Billy has to smile. So much has come back to him. If he wrote it all, his story would be a thousand pages long.
The pushups make him feel calmer. He thinks about turning on the TV to see what's going on with the investigation, or checking his phone for newspaper updates (newspapers may be failing, but Billy has found they still seem to get the salient facts first). He decides against doing either. He's not ready to let the present back in. He thinks about getting something to eat, but he's not hungry. He should be, but he isn't. He settles for a cup of black coffee and drinks it standing up in the kitchen. Then he goes back to the laptop and picks up where he left off.
The next morning Lieutenant Colonel Jamieson himself drove me and Taco out to the intersection of Route 10 and the north-south road the Marines called Highway to Hell, after the AC/DC song. We went in the l-c's Eagle station wagon, which was special to him. Painted on the back deck was a decal showing a black horse with red eyes. I didn't like it, because I could imagine Iraqi spotters noting it, maybe even photographing it.
There was no sign of Foss. He had gone back to wherever those guys go after they set their plots in motion.
Parked out there on the hilltop in a dusty turnaround were two trucks from Iraqi Power & Light, or whatever was written in the pothooks on their sides. They looked just like American utility trucks, only smaller and painted apple green instead of yellow. The paint was much thicker on the sides, but even so it didn't completely obscure the
smiling face of Saddam Hussein, like a ghost too stubborn to go away. There was also a Genie articulated boom lift with a bucket platform.
Two power poles stood at the intersection of the roads, with big transformers on them to step down the power-load to the residential neighborhoods of Fallujah and the surrounding suburbs. Guys in keffiyehs were scurrying around, plus a couple in those kufi hats. They were all wearing orange workmen's vests. No hardhats, though; I guess OSHA never made it to al-Anbar province. From across the river those men probably looked like any ragtag government work crew, but once you got closer than sixty yards, you could see they were all our guys. Albie Stark from our squad came over to me, flapping his headdress and singing that song about how you don't step on Superman's cape. Then he saw the l-c and saluted.
“Go someplace and look busy,” Jamieson told him. “And please in the name of Jesus don't sing anymore.” He turned to me and Taco, but it was Taco he addressed, because he had decided Tac was the smart one. “Give it to me again, Lance Corporal Bell.”
“Jassim comes outside most days around ten to have a smoke and talk to his adoring fans, probably some of the same guys that opened fire on the contractors. He'll be the one in the blue keffiyeh. Billy takes him out. End of story.”

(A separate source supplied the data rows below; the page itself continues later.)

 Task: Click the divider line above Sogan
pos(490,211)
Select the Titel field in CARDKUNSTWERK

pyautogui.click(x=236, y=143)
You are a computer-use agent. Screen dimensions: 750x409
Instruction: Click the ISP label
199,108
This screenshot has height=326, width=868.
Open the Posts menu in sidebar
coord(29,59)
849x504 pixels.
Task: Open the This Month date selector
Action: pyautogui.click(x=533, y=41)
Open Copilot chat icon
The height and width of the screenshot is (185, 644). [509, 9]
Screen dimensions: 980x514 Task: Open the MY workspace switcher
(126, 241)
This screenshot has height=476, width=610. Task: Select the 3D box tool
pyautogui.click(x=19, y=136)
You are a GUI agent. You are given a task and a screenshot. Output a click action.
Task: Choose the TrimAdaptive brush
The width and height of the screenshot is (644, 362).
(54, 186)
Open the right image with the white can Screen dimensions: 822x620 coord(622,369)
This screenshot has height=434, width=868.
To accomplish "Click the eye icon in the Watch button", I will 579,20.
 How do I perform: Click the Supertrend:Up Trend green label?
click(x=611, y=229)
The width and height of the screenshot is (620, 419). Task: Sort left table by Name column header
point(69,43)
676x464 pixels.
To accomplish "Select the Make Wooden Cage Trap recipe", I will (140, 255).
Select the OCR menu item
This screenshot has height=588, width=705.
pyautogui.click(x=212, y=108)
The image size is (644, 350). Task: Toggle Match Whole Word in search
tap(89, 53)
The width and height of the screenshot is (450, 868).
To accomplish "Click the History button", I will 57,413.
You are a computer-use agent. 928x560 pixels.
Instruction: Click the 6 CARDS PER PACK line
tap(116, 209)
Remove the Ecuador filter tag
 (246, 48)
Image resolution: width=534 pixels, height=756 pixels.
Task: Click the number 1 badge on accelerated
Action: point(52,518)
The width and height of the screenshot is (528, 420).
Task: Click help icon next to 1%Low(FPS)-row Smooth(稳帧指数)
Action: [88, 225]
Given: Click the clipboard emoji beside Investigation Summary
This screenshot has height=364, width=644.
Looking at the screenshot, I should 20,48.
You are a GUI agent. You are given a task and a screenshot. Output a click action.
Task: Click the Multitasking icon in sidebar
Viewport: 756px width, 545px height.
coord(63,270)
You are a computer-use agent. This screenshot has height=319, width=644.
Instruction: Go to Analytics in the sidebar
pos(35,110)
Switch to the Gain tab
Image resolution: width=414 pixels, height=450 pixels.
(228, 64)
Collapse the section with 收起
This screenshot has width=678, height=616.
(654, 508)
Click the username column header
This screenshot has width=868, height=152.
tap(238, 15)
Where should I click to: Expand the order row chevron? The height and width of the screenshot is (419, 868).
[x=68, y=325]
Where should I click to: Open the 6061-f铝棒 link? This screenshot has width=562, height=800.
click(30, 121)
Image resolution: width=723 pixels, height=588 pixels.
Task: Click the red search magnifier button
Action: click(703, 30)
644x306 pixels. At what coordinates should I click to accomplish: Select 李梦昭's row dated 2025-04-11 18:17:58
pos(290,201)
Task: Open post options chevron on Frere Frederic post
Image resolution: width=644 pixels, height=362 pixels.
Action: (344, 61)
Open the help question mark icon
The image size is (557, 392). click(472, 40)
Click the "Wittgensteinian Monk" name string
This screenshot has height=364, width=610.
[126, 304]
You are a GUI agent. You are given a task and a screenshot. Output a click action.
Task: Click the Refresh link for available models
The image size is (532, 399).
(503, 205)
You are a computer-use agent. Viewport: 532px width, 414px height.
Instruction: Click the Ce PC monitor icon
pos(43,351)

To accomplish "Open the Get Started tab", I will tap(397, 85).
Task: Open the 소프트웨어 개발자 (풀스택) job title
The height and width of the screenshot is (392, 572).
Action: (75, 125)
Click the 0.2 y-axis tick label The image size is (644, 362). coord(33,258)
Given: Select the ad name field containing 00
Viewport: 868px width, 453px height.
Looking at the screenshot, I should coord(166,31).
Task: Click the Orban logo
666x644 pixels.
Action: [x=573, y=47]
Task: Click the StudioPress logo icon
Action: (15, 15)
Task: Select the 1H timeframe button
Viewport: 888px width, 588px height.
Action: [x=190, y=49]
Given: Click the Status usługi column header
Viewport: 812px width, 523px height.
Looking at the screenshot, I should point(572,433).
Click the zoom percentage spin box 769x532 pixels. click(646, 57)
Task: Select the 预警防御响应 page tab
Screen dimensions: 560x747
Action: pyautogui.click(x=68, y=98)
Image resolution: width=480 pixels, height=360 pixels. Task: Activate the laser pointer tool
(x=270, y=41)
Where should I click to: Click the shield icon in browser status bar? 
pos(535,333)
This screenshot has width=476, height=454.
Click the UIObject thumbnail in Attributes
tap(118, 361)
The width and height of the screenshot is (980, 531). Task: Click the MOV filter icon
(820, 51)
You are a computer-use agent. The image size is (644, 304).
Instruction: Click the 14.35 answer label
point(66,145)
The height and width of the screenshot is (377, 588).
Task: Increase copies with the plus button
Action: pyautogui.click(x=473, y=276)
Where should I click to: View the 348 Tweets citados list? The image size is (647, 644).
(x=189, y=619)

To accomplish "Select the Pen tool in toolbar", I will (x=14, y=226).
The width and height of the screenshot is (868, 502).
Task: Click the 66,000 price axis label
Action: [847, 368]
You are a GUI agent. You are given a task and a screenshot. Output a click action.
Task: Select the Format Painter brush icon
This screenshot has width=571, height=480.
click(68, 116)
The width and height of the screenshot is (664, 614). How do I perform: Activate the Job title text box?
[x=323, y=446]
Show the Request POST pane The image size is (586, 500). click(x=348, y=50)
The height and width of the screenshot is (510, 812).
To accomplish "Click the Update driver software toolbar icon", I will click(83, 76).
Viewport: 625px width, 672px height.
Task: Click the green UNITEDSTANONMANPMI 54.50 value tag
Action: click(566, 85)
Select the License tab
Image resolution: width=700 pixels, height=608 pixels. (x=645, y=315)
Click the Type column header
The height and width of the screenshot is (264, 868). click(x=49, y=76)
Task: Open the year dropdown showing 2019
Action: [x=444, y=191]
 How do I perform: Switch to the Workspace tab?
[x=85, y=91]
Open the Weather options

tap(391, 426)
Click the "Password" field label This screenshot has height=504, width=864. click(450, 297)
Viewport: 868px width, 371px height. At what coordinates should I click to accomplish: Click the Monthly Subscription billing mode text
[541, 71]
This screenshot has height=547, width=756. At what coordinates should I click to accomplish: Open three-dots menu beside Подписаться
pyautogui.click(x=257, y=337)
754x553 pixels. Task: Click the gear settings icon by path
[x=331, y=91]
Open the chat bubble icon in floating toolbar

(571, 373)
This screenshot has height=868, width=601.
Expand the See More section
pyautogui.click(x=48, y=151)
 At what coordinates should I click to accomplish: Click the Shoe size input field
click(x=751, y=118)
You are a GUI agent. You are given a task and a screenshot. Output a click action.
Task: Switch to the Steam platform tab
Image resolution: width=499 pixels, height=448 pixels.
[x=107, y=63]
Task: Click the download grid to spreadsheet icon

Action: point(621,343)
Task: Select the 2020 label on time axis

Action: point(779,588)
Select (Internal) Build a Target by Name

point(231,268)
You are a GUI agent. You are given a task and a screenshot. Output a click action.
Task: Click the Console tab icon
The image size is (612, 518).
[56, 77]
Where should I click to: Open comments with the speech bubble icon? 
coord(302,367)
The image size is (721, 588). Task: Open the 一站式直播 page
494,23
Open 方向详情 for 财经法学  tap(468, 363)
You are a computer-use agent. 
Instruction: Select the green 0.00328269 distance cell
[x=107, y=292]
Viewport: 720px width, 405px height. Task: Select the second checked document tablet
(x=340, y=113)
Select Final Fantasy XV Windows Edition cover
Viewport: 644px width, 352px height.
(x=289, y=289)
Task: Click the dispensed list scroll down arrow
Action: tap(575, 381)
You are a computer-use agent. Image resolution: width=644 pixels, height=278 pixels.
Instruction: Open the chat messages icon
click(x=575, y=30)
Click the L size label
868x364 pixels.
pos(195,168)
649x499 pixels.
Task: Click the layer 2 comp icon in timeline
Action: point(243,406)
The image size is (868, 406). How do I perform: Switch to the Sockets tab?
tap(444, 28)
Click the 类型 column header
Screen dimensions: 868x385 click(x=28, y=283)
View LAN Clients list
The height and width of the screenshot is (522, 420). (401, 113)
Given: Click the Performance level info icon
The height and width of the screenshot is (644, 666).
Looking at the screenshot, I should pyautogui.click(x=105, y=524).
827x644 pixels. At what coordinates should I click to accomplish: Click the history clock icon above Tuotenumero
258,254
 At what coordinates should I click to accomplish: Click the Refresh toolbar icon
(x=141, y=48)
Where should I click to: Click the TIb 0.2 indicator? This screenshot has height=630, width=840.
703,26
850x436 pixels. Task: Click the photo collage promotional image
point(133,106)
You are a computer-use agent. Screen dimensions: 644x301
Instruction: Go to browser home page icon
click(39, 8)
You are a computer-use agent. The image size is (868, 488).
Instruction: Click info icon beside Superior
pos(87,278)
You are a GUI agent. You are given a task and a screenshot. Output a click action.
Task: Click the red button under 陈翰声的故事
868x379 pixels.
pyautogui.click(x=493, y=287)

Jamieson turned to me. “If you make the kill, I'll put you in for a commendation. Miss, or hit one of the hanger-arounders, which would be worse, and I will transfer the boot that goes up my ass to yours, only harder and deeper. Do you understand that, Marine?”
“I think so, sir.” What I was thinking was that Sergeant Uppington could have delivered that line with far greater force and conviction. Still, I had to give the l-c props for trying. Months later he lost most of his face and all of his eyesight to a roadside bomb.
Jamieson motioned over Joe Kleczewski. He was another member of our squad, which we called the Hot Nine. Most of the “utility workers” were. They volunteered for the job. They had to because Taco told them to.
“Sergeant, do you understand what must happen as soon as Summers takes the shot?”
Big Klew smiled, showing the gap in his front teeth. “Get them down ASAP, then exfil like a motherfucker, sir.”
Although I could tell Jamieson was nervousâI think we all couldâthat made him smile. Most times Klew could coax a smile out of the stoniest face. “That about covers it.”
“If he doesn't show, sir?”
“There's always tomorrow. Assuming the attack doesn't happen tomorrow, that is. Carry on, Marines, and none of that
oorah
shit, if you please.” He jerked his thumb at the Euphrates and the bear trap of a city on the other side. “It's like the song saysâvoices carry.”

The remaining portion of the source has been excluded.